Reproduce verbatim the lines of the records between the line containing "Given: Click the Calendly logo" and the line containing "The width and height of the screenshot is (1414, 561).", inclusive, and nothing else.
- - - - -
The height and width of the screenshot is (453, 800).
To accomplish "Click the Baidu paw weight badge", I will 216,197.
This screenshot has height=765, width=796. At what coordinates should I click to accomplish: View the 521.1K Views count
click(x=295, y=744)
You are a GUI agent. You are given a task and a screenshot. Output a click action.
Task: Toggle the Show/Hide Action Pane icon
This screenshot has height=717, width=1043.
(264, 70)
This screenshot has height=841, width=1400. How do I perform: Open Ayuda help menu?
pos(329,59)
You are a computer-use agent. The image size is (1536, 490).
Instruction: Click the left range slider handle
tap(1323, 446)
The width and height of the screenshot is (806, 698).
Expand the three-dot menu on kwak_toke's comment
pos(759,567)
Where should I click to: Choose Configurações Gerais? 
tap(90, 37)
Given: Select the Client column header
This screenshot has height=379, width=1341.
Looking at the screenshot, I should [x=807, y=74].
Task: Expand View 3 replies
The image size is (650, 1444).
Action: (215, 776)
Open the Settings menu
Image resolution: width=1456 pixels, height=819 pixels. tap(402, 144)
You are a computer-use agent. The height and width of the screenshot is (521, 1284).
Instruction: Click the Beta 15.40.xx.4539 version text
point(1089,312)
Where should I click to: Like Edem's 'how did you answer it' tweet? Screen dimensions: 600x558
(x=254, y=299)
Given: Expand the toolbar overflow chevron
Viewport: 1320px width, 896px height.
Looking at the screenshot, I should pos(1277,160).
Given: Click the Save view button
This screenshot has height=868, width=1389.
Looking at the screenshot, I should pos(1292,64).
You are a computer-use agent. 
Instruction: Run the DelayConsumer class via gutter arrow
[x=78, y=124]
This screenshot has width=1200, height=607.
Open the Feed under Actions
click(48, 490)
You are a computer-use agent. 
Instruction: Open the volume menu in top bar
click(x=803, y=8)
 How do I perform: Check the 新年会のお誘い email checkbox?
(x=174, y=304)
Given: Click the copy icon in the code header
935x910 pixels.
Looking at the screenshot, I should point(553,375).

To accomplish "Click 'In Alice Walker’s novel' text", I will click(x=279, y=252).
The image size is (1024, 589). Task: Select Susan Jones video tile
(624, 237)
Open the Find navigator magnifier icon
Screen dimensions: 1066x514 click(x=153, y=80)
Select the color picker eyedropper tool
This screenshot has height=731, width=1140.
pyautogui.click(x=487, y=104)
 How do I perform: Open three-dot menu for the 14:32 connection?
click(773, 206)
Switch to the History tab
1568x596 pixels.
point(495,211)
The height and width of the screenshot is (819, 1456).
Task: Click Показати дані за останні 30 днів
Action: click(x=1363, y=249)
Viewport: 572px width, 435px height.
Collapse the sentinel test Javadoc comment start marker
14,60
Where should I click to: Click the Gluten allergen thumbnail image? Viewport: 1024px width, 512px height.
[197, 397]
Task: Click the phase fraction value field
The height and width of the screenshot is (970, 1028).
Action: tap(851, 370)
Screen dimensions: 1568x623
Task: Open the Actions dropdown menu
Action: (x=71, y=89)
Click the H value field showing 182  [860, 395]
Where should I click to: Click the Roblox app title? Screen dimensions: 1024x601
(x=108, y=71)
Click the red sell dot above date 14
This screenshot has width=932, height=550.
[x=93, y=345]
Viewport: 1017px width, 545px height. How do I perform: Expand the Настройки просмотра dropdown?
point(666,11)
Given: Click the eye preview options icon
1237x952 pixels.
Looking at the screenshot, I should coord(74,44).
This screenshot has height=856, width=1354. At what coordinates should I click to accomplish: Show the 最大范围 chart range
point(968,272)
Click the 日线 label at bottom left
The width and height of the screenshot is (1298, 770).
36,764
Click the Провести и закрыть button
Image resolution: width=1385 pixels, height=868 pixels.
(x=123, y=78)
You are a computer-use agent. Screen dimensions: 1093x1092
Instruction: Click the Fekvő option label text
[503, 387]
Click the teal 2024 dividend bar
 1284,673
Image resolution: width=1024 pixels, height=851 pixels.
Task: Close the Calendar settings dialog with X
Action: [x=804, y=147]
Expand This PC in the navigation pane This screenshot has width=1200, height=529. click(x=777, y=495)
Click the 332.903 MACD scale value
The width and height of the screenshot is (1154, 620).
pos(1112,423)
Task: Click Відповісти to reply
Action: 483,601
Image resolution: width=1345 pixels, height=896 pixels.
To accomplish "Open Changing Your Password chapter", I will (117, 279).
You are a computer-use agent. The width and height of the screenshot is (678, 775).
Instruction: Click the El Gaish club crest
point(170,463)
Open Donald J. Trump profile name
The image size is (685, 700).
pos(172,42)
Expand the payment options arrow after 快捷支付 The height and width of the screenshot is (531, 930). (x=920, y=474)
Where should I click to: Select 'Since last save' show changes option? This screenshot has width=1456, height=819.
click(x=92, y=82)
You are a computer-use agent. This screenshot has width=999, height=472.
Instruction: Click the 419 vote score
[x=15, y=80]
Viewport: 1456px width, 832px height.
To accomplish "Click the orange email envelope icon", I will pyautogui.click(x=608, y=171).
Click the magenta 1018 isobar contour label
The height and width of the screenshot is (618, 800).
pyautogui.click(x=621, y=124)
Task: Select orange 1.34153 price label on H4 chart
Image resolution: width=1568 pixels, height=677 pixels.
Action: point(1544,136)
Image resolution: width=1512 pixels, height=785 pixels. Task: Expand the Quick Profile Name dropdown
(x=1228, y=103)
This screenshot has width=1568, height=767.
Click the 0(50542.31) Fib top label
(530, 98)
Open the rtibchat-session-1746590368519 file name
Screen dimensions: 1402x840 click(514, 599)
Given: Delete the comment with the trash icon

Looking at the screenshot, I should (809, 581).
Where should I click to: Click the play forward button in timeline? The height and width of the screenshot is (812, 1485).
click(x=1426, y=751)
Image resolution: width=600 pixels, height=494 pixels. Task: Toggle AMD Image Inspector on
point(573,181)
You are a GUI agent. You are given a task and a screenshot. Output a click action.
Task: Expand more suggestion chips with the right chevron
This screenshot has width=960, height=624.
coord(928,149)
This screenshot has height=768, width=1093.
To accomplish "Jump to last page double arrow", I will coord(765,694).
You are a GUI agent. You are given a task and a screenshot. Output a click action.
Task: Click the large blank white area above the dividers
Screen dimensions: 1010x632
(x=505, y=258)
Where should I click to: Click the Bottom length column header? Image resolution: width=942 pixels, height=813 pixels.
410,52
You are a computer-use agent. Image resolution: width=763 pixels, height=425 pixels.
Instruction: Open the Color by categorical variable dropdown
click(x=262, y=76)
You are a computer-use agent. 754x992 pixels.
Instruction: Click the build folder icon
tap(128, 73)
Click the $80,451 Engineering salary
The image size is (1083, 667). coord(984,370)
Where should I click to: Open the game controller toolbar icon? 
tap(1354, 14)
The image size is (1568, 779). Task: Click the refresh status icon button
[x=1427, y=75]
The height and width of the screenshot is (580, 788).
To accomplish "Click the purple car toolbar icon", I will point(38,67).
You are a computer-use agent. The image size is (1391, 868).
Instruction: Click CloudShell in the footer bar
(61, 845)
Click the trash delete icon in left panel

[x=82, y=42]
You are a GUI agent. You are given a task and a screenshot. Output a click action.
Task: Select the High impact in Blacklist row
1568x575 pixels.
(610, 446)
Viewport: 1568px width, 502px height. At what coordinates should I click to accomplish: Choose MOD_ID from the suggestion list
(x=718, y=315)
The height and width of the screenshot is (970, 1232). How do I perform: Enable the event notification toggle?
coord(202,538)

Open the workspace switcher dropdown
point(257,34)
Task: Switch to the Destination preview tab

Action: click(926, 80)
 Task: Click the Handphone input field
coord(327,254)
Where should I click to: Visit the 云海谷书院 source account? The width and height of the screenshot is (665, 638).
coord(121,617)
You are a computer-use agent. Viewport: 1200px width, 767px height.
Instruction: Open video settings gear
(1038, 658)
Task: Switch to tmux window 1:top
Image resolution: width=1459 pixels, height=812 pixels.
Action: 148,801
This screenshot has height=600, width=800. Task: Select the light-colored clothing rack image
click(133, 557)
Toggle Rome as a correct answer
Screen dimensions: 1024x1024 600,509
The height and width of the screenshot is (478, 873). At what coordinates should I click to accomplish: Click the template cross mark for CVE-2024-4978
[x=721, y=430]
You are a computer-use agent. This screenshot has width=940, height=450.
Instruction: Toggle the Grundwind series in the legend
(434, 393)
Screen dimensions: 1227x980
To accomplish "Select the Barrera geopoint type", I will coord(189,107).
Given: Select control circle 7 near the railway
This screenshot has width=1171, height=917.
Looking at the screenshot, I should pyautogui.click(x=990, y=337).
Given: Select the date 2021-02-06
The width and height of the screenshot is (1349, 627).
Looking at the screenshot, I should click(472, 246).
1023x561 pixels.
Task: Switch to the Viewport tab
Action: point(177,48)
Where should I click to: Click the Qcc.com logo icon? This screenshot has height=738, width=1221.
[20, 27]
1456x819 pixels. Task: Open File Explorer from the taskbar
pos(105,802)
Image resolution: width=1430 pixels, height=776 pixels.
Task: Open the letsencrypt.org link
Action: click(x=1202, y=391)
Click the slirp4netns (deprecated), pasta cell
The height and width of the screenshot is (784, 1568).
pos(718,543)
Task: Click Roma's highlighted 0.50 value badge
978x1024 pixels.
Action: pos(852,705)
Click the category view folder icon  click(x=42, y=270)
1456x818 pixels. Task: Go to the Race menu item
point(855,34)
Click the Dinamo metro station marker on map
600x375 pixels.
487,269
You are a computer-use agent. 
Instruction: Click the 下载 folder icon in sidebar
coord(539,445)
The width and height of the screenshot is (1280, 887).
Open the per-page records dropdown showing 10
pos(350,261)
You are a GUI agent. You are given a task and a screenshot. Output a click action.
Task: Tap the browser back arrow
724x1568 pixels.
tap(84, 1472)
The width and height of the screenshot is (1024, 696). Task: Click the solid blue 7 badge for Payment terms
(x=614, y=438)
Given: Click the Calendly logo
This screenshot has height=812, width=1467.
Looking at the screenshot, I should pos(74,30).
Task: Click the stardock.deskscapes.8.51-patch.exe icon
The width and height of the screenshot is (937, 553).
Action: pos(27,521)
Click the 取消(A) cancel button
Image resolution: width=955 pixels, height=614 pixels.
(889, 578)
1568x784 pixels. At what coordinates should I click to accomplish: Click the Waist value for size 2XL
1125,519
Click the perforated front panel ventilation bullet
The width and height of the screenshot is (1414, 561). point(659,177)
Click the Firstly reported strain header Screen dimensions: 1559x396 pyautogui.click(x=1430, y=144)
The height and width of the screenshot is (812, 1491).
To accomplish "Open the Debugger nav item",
- - - - -
▸ **Exercise result**:
Given: Click the Calendly logo
This screenshot has height=812, width=1467.
Looking at the screenshot, I should pos(74,30).
Task: Click the stardock.deskscapes.8.51-patch.exe icon
The width and height of the screenshot is (937, 553).
Action: pos(27,521)
Click the 取消(A) cancel button
Image resolution: width=955 pixels, height=614 pixels.
(889, 578)
1568x784 pixels. At what coordinates should I click to accomplish: Click the Waist value for size 2XL
1125,519
Click the perforated front panel ventilation bullet
The width and height of the screenshot is (1414, 561). point(659,177)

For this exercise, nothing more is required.